Sensitizing effect of Yb3+ ions on 1.53 µm broadband and 548nm upconversion green emissions of Er3+-doped TeO2–WO3–GeO2 glasses

Abstract

The Er3+-doped transparent glasses were the significant materials to design solid state visible lasers, near infrared lasers, upconverters, sensors and fiber amplifiers. The effect of Yb3+ sensitization on 1.53 µm broadband and 548 nm upconversion green emissions in TeO2–WO3–GeO2–ErF3–YbF3 (TWGErYb) glasses were studied. They were characterized through structural, optical absorption, near infrared and upconversion studies. The Judd-Ofelt theory was adopted to estimate several spectroscopic and radiative parameters. The laser characteristic parameters such as stimulated emission cross sections, gain band widths, figure of merit and quantum efficiencies were evaluated.
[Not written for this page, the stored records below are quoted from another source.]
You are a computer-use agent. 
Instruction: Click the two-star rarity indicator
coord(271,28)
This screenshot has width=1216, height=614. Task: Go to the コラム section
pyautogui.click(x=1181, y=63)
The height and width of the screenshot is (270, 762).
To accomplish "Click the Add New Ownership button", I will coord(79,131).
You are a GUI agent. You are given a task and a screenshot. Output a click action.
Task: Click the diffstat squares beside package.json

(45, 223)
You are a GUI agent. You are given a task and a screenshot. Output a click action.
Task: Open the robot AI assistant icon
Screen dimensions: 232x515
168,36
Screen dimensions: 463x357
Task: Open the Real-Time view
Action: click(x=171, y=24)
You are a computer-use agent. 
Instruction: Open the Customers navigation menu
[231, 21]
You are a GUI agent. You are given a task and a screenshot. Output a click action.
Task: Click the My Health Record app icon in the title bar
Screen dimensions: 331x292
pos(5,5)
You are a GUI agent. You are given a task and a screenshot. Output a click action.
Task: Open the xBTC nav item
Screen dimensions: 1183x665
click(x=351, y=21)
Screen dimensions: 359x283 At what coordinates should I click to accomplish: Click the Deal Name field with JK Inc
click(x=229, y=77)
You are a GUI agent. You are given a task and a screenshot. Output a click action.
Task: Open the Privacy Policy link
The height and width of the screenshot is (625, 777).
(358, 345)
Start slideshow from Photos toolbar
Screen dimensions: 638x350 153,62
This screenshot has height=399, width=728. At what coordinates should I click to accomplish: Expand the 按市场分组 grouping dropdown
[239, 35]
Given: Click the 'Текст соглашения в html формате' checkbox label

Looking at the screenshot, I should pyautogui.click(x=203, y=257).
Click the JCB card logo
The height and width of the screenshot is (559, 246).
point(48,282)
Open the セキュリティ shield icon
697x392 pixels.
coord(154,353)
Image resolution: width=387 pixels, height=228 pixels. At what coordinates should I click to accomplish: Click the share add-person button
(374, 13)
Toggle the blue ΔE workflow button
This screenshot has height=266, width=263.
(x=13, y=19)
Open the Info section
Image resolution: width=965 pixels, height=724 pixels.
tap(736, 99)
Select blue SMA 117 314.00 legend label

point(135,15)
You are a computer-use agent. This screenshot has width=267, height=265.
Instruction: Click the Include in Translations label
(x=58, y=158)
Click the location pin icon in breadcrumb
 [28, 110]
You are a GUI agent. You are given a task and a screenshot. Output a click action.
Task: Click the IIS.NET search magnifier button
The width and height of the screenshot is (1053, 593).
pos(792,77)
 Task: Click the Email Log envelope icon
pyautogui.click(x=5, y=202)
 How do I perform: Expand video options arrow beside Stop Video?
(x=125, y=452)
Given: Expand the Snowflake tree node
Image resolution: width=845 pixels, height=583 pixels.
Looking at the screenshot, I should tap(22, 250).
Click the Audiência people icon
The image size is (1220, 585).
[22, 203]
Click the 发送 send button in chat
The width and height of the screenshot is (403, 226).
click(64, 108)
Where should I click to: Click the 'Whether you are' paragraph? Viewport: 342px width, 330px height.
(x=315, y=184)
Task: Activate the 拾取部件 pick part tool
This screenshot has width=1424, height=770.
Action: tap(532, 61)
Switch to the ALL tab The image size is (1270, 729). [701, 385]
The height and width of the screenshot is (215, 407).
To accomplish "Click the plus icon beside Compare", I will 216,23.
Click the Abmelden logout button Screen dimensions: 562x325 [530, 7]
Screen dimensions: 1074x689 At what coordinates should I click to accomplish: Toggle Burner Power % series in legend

Conveying the energy from Yb3+ to Er3+ ions and the reasons for non-radiative losses were highlighted. The quenching in luminescence of 1.53 µm broadband, the 548 nm upconversion green emissions and the enhanced decay time values due to self-absorption were studied. The fitting of decay curves of Er3+: 4I13/2 and Er3+: 4S3/2 emission states at higher Yb3+concentrations (≥1.5 mol%) to Inokuti-Hirayama model were discussed. The TWGErYbx glasses containing 0.5Er3+/2.5Yb3+ show proficiency to design 548 nm green solid state lasers and 1.53 µm broadband fiber lasers.